What is fronting?

Gold PT cruiser parked on curb, outlined in white against darker suburb background. Text: "what is FRONTING? & co-con & blending"

Fronting is when a dissociative alter is at the “front”.

What is The Front? It differs for everyone.

Some people with dissociative identity disorder (DID) or other specified dissociative disorder (OSDD) have described it as being in a car with passengers and one driving.

Inside Out came out in 2015, a few years after I was diagnosed with DID, and it stuck with me.

The Front & fronting

The Front is, again, different for everyone. For me, The Front area of the headspace looks a lot like control board area in Inside Out.

A control board illustrates well what fronting feels like for me/my system.

Blue-haired emotion, Joy, standing with elbows on control board, face in hands, looking up and smiling
© Inside Out, 2015

Being at The Front — as an alter in my system, on my own — has life feeling like I’m experiencing it from a space in my head, looking out through my eyes.

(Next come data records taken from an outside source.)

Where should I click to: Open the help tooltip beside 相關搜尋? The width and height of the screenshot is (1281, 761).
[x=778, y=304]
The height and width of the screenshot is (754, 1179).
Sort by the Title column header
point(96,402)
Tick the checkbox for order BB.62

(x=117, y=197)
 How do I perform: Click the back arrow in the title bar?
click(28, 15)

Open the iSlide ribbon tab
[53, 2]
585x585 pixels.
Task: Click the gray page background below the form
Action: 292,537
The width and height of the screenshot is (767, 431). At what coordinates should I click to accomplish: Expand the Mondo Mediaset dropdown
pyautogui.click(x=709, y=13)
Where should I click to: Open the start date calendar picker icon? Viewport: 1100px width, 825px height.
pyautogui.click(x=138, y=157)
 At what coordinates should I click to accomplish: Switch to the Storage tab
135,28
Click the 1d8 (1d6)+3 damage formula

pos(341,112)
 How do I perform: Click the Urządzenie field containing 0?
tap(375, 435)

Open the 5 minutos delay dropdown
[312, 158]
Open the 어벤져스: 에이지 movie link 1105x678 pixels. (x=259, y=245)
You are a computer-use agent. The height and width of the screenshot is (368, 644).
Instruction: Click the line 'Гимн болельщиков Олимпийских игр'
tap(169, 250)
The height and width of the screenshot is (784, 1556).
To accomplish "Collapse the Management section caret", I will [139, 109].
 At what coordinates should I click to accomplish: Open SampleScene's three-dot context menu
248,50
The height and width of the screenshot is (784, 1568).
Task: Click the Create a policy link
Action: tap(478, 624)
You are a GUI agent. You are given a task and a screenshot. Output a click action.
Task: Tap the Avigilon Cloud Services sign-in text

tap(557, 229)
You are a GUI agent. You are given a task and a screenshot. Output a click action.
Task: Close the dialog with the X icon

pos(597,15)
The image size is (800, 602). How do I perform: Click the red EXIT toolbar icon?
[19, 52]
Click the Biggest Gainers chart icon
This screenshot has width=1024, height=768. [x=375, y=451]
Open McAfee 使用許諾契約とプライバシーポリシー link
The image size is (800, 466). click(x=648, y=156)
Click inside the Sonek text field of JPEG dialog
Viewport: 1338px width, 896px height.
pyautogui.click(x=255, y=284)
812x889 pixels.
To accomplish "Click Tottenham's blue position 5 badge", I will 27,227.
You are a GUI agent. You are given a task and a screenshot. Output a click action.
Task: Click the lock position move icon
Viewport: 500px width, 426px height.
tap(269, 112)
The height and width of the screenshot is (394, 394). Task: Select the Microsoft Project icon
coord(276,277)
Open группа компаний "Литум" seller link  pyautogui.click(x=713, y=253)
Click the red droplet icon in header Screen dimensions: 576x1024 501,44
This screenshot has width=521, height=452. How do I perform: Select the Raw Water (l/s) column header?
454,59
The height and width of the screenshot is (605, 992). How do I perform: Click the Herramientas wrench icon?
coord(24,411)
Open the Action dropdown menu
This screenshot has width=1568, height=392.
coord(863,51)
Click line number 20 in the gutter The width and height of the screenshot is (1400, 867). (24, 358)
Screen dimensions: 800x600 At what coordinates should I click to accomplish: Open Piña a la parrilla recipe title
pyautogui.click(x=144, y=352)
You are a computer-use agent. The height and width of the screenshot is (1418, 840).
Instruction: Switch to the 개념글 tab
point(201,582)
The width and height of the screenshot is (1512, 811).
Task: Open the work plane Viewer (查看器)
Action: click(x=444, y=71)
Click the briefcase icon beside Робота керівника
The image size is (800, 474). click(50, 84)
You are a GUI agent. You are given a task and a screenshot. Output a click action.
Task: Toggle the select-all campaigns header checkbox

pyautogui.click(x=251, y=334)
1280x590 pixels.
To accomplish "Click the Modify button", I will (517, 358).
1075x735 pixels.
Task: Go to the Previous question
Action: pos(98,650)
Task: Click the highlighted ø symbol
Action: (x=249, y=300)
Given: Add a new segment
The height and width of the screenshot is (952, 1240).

Blue-haired glowing emotion named Joy standing over a command table looking out at an eye-shaped screen at stars
© Inside Out, 2015

However, my system practices functional multiplicity — so I am rarely fronting on my own and most often co-conscious or like a blended alter cocktail.

Co-consciousness

Co-consciousness, or co-fronting, is when two or more alternate identities are present at The Front area of the headspace.

The first time I recognized someone else was at “The Front”, it felt like an out-of-body experience — like I was watching someone who looked like me do things as if they were me, while I was standing in another area of the room doing my own thing.

Like I wasn’t front-and-center, at the front, behind my eyes, navigating my body myself.

Like one of the scenes in Inside Out when the emotions are looking at the world through Riley’s eyes, standing next to the emotion managing the control board.

Emotions Sadness, Fear, Anger, Disgust and Joy standing before the control board and staring through Riley's eyes
© Inside Out, 2015

So, when alters interact with each other more directly because of conflicting values or decisions, it’s like a zoom-in reminder that I have DID.

Fear, Joy and Sadness stand around Disgust at the control board, with Disgust looking ahead in shock
© Inside Out, 2015

That functional multiplicity has to pause and we all have to work ish out quickly, depending on the situation. Think of it like doing a group project with life-altering decisions where you have to agree or compromise within a few seconds or minutes.

The worst part of thinking of it as a group project is that this is your life. Having DID feels like sharing my life with other unhealed trauma parts who may not want to live like I do.

People who don’t have DID, who struggle to comprehend what DID is like — I find the group project analogy helps them comprehend it a bit more.

They start to think about their coworkers, previous peers, friends or even family members — and then it hits: “Oh, my Galaxy! I don’t want to let my boss decide how I live my life!”

So, you know. Camaraderie necessary. DID puts a spin on “intrapersonal conflict”.

Blending

Blending is different from co-consciousness. Blending makes the distinction between alters hard to discern because everything blends together.

It’s like…when Joy and Sadness created a multicolored memory marble, and so did other emotions, making multidimensional memories.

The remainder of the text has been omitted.